* [Stored records]:
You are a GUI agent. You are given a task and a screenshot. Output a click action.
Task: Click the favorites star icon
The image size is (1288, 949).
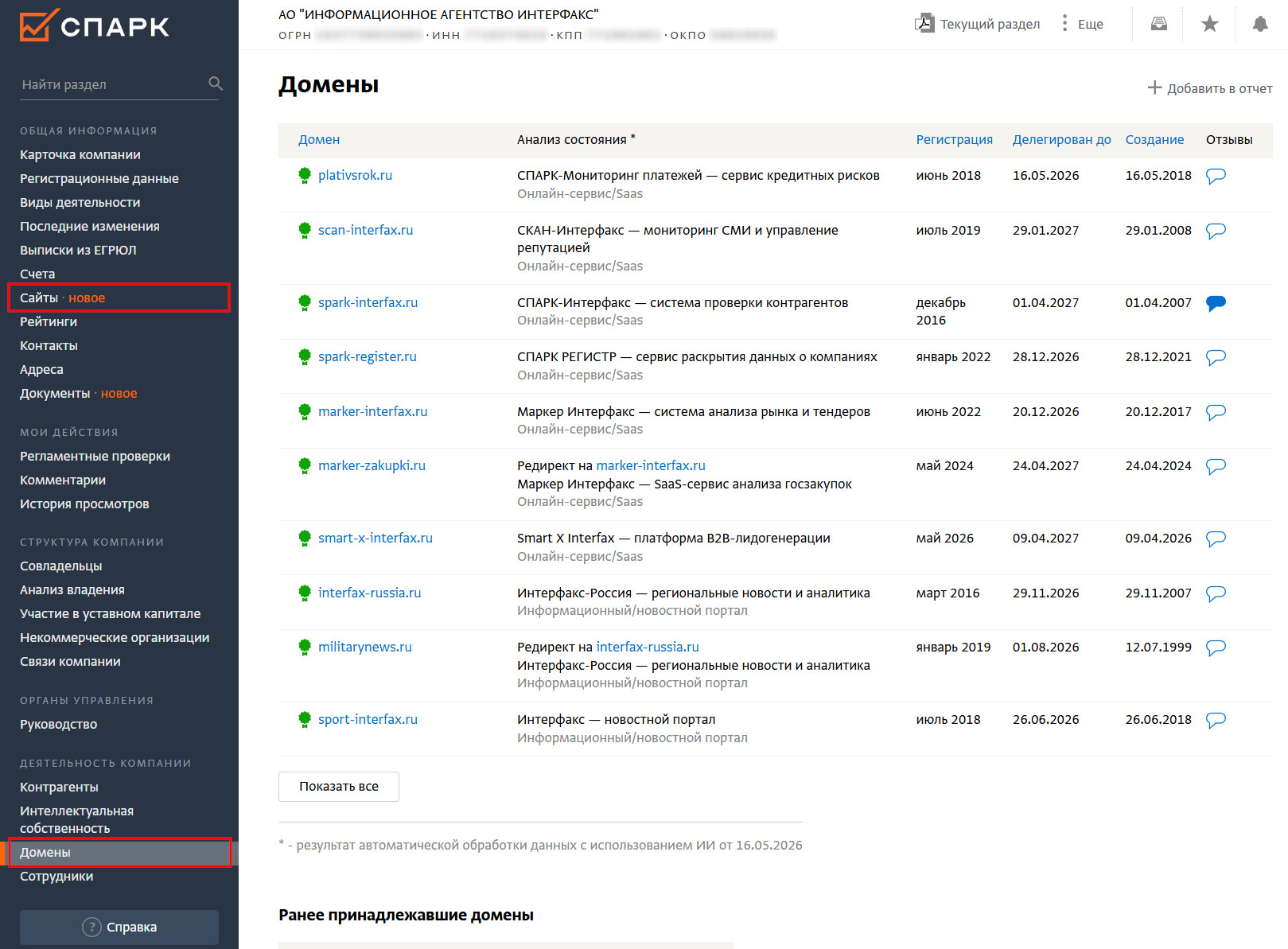1209,24
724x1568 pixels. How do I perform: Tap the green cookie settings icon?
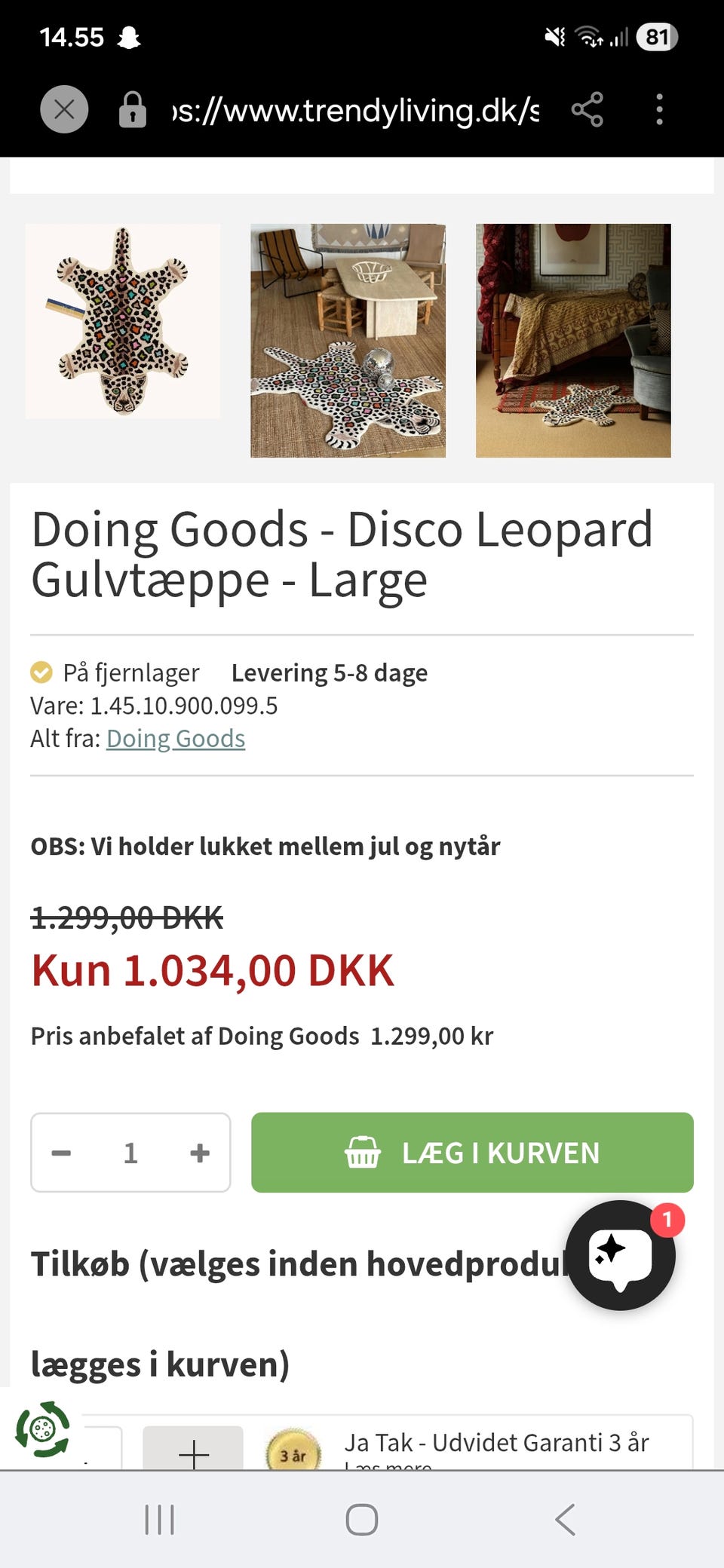[42, 1429]
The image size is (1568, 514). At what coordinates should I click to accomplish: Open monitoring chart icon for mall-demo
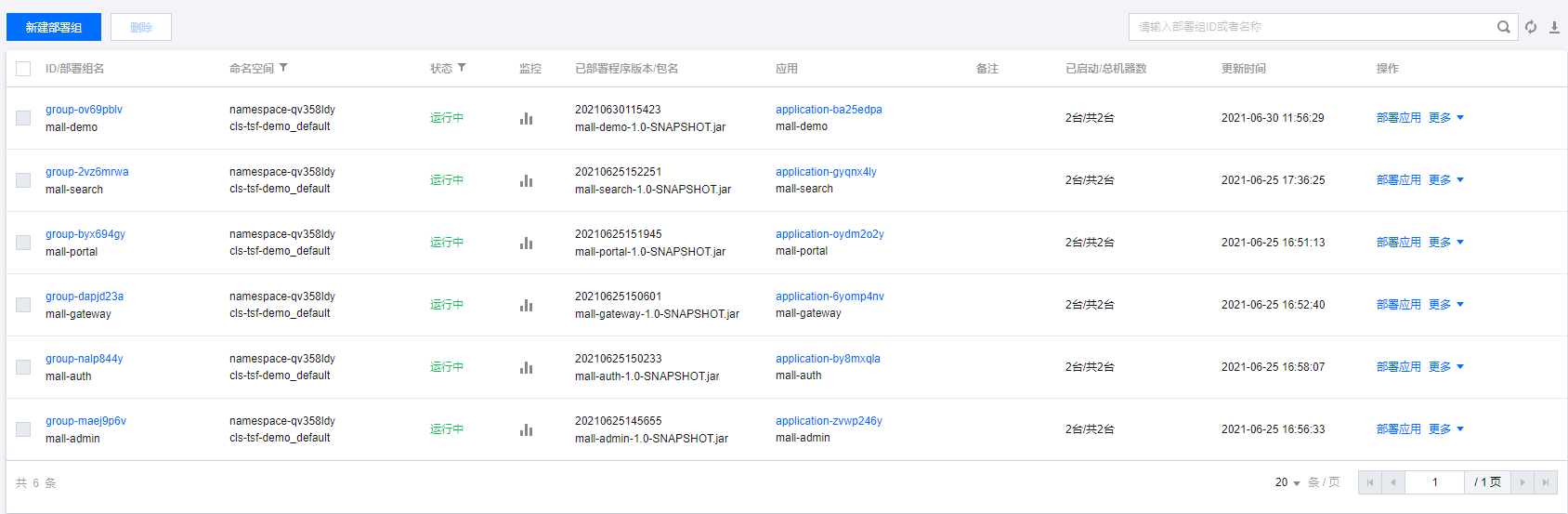[526, 118]
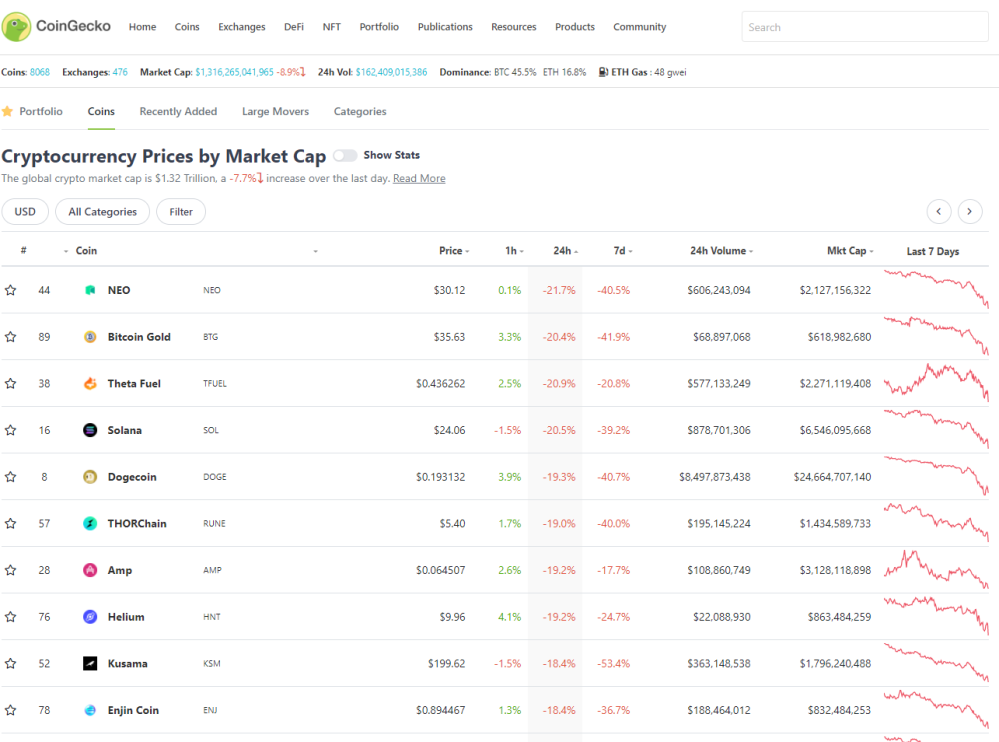Toggle the Show Stats switch

tap(345, 155)
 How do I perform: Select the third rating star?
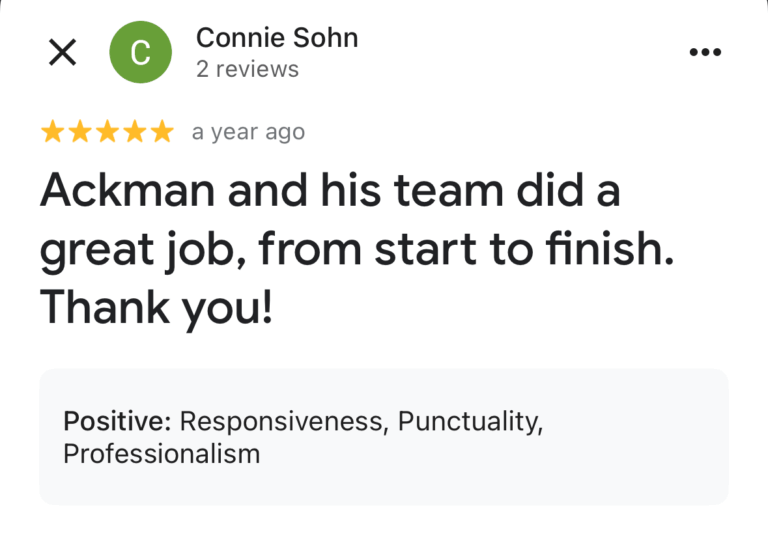[107, 132]
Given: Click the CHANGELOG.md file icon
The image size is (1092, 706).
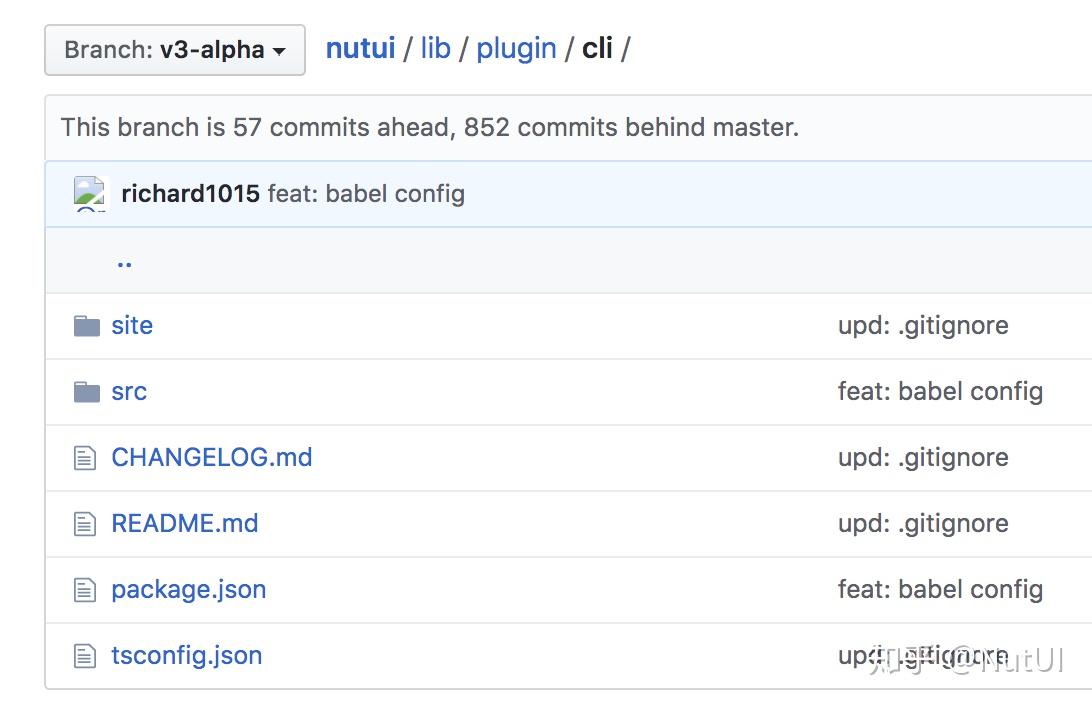Looking at the screenshot, I should coord(86,458).
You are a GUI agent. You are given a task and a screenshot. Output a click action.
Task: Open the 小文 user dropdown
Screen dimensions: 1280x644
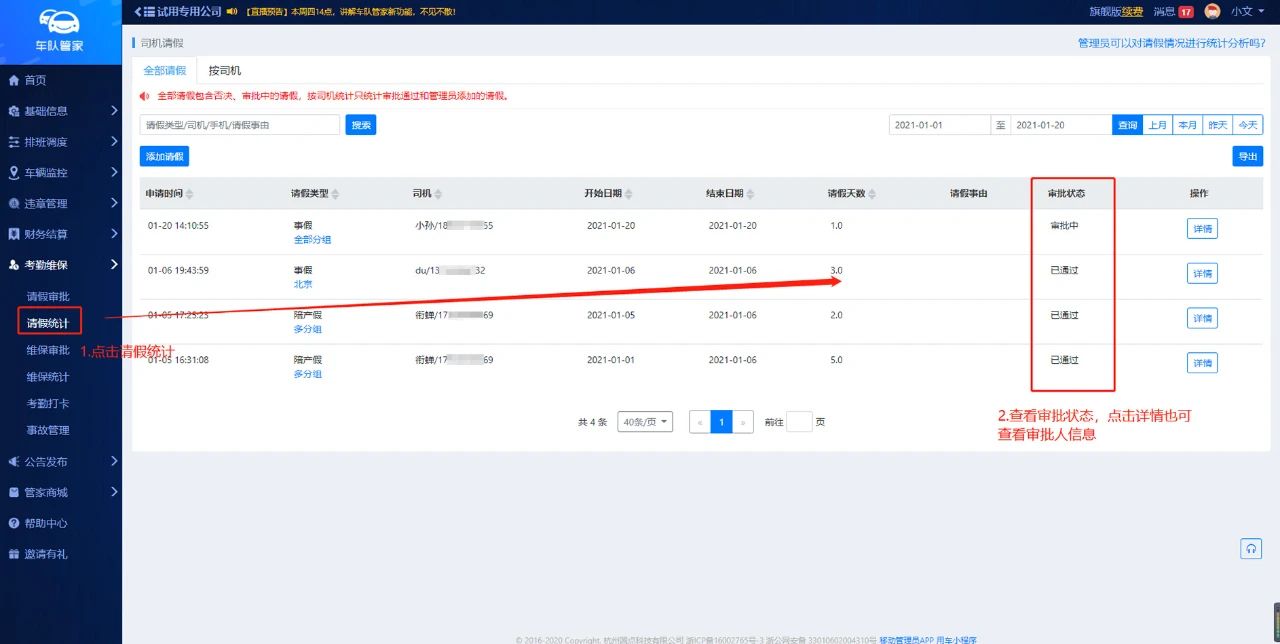(1247, 12)
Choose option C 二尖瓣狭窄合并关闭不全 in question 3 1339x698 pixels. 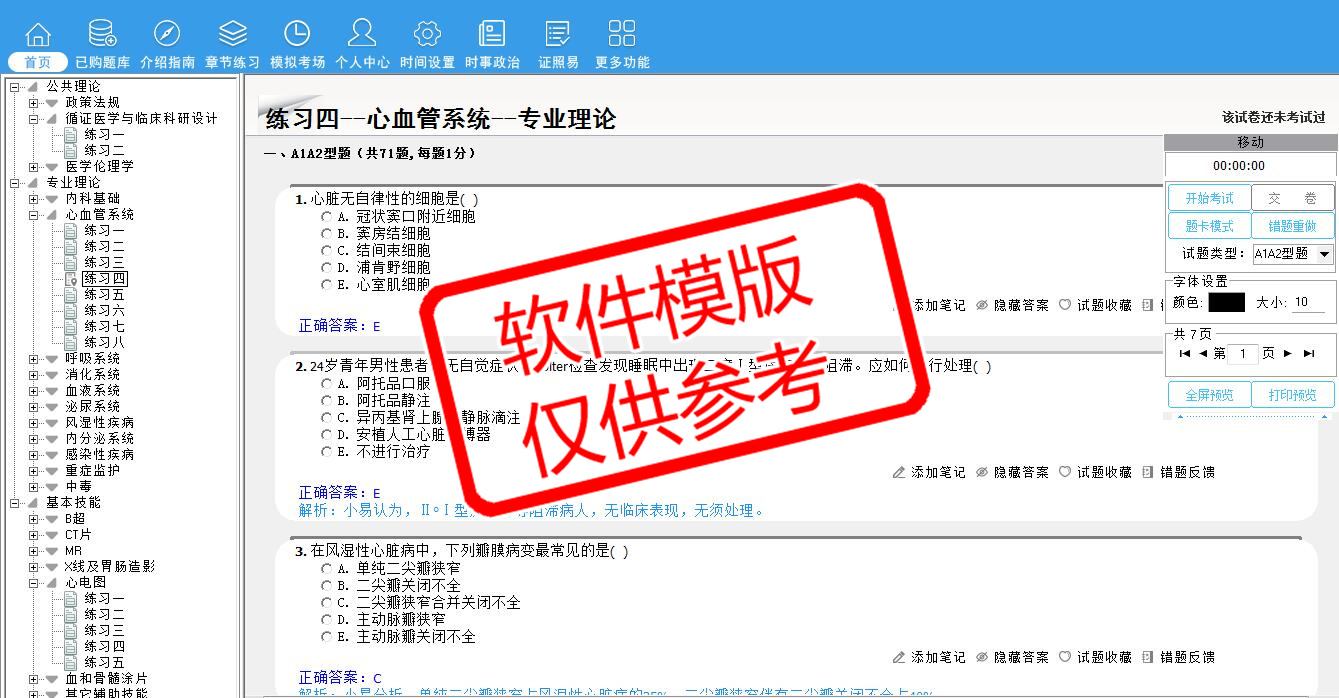[327, 603]
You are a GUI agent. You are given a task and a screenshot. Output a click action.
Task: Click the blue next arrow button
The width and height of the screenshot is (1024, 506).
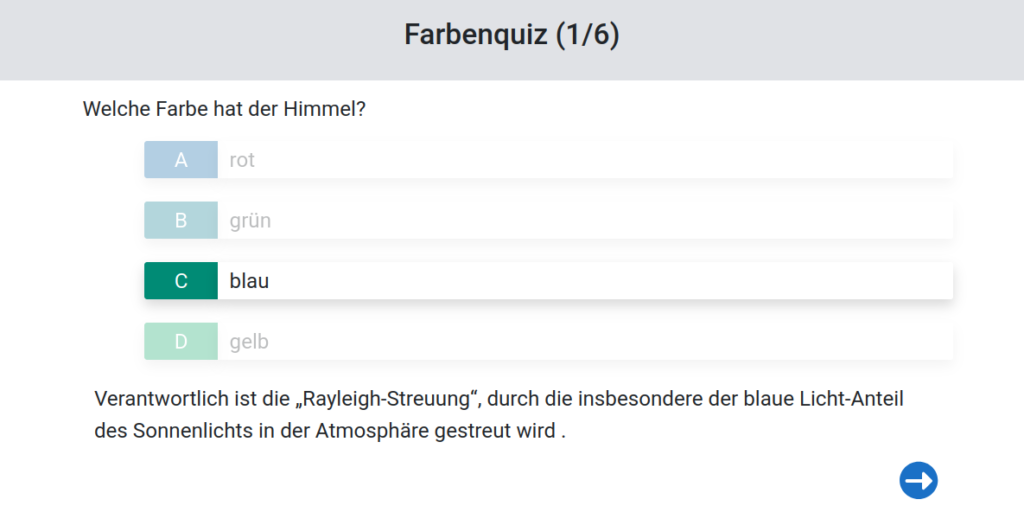[x=918, y=480]
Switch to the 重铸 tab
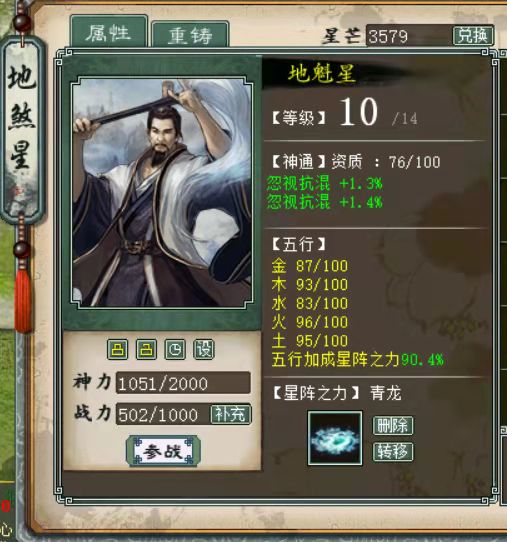Image resolution: width=507 pixels, height=542 pixels. click(x=190, y=35)
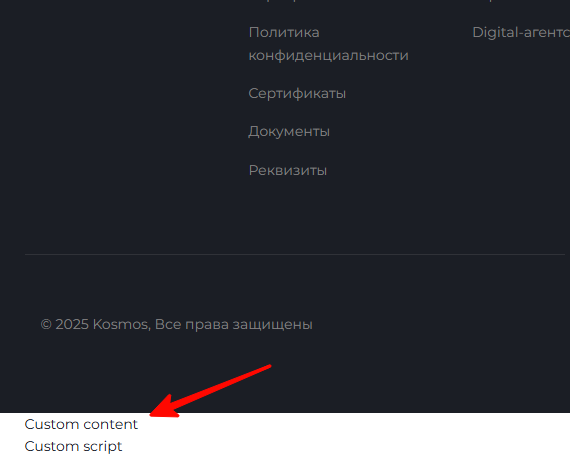Click the cut-off text above Digital-агентство
This screenshot has height=457, width=570.
coord(491,1)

* [WHAT THE EXERCISE ASKS]:
Find the line with "The width and". Return it and each line after it through the end of the data, exactly, without pictures.

* [SOLUTION FOR THIS TASK]:
The width and height of the screenshot is (1024, 506).
[x=918, y=480]
Switch to the 重铸 tab
Image resolution: width=507 pixels, height=542 pixels. click(x=190, y=35)
Click the cut-off text above Digital-агентство
This screenshot has height=457, width=570.
coord(491,1)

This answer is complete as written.